What is needed
The lines below that include "centroderecha" are to be found and copied.

Records provided

┄┄┄┄┄┄

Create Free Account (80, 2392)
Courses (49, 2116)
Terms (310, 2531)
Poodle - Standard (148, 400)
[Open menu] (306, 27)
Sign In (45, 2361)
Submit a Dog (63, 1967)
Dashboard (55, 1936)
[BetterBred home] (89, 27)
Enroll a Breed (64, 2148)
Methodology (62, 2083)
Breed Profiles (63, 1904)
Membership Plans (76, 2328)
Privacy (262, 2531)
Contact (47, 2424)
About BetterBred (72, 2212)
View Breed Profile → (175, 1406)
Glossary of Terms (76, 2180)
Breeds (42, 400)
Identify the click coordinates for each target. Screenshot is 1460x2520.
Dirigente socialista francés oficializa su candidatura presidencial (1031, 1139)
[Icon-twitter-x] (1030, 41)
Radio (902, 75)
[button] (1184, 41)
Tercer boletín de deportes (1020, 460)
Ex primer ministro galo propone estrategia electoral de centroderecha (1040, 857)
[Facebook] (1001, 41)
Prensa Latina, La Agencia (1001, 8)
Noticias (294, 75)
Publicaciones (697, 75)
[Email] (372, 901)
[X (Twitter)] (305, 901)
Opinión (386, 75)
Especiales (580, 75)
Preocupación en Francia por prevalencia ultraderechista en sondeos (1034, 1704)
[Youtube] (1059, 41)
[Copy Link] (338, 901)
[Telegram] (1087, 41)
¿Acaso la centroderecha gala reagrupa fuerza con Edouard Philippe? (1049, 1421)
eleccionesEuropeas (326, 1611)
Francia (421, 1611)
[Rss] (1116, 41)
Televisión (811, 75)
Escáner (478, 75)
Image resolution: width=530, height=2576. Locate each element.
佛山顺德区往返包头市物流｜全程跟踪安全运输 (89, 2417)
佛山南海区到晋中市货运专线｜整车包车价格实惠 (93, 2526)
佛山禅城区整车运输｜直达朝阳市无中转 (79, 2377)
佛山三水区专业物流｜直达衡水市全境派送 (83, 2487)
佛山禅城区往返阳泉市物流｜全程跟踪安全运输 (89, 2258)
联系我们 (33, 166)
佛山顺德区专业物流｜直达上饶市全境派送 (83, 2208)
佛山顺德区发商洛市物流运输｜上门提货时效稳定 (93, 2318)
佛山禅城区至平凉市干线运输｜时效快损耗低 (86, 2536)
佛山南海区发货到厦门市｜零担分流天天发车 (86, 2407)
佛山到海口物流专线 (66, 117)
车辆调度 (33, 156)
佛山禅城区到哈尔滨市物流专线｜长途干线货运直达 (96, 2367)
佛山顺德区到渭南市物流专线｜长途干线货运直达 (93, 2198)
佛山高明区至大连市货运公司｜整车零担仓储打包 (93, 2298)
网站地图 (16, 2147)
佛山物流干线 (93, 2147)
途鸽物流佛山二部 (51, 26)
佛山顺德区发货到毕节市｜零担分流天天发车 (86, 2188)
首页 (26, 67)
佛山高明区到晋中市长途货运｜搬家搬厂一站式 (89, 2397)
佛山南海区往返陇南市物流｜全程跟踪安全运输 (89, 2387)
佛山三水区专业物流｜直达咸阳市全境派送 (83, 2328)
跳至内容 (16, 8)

┄┄┄┄┄┄

Your solution
Ex primer ministro galo propone estrategia electoral de centroderecha (1040, 857)
¿Acaso la centroderecha gala reagrupa fuerza con Edouard Philippe? (1049, 1421)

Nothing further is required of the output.